In about three weeks I will be reporting the results of my 2010 picks through the first quarter. One of those picks and the leader of the pack Grubb & Ellis (GBE), a real estate brokerage and investment company, reached a new 52 week high yesterday of $2.20, topping the previous high of $2.17 set last October.
At the time I initially wrote about the stock, in December, it was trading at $1.33 a share, the lowest priced stock I have ever included for consideration. The 65.41% gain, to date, will most assuredly help my annual batting average. Grubb & Ellis is besting the 2.93% YTD gain of the Standard & Poors 500 by more than 60%. Absent some unforeseen black swan, I expect it to finish the year higher still.
The original post, Chasing Value: 2010 -- #2 Grubb & Ellis, highlighted steadily improving quarterly reports with diminishing losses, an infusion of new capital and the retirement of debt. These things still hold true and the economy seems to be healing while interest rates are being held at historically low levels.
As long as GBE remains a penny stock, it should be considered highly speculative.

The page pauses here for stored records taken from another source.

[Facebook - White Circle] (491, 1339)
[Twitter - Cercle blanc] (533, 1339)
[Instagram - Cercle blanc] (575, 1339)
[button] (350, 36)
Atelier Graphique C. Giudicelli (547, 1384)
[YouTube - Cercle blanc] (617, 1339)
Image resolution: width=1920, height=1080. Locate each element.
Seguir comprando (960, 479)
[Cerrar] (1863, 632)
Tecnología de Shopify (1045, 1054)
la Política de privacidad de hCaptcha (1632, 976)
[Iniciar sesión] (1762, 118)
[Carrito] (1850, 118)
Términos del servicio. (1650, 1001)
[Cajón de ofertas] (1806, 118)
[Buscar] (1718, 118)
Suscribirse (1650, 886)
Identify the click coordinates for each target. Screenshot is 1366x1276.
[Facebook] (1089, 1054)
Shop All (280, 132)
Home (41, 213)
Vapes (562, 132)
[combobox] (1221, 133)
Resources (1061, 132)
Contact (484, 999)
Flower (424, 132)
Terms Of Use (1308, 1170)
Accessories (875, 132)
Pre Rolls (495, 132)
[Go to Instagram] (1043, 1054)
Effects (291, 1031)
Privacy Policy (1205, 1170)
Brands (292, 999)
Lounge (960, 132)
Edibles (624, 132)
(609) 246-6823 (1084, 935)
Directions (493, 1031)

Generally, it can be expected that no institutional investors will be placing a bet on it until it passes $5.00 per share, when and if it does. If this happens with the risks ever farther behind it, then I would expect to see some added upward pressure on the stock.
Capitalized at under $150 million, there is also the possibility of being acquired, taken private or both. There is some short interest but that remains well under 1% of the outstanding shares, although the blogosphere seems to have a fare amount of discussion about it.
Sheldon Liber is the CEO of a small private investment company and the principal for design and research at an architecture and planning firm. He writes the columns Chasing Value and Serious Money. Disclosure: I own shares of GBE.